“Eat a live frog first thing in the morning and nothing worse will happen to you the rest of the day.” Mark Twain
I am trying so hard to get motivated, but it’s a struggle. I know it’s at least a little related to depression because it is improving; it’s still just so hard. I would prefer to be one with the couch even though I know it’s the least healthy choice I can make. Instead, I have been trying to just keep moving as much as possible, and I have attempted to follow Mr. Twain’s sage advice.
Frogs for breakfast are delicious.
Actually, no part of that is delicious. Or fun. But it’s adulting in the face of an overwhelming desire not to, which is a win against depression brain. I’ve been trying to “eat a frog” or tackle the thing I want to do least in any given day first so that I get it over and done with. I’m not succeeding every day, but I have managed to complete multiple tasks that had previously been sitting for several months.

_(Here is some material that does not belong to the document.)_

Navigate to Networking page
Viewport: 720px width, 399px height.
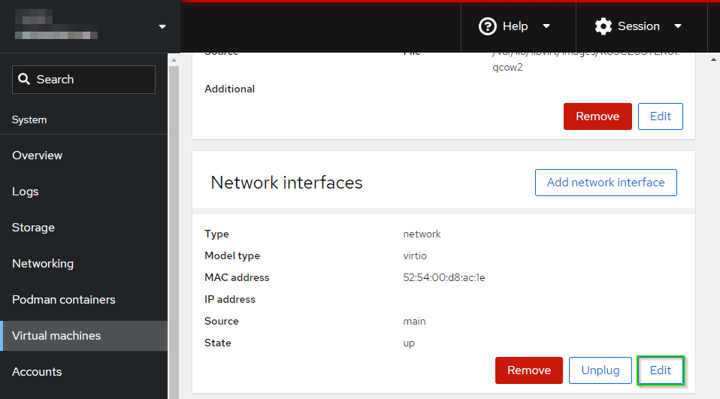[x=43, y=264]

I’m back at the keyboard more regularly, so hopefully that will mean regularity on the blog. I’d like to promise you that I’m back for good on a regular schedule, but I won’t. I can’t. I don’t know when something will take me out at the knees and knock me silent again. I tend to drop everything but survival mode when I’m overwhelmed, and, even though it was lovely, that’s where I was over the holidays.
I do have some plans mapped out for Mabbat, and I know God keeps telling me to write. My goal for the year is to be faithful to be more disciplined at my writing so that God can use that work for his glory. In fact, “disciplined” was the word I chose for the year, so I guess “Eat a frog,” will be my mantra.
What do you do when you need motivation? What’s the best advice you have to offer from your personal experience for someone struggling like me to get moving?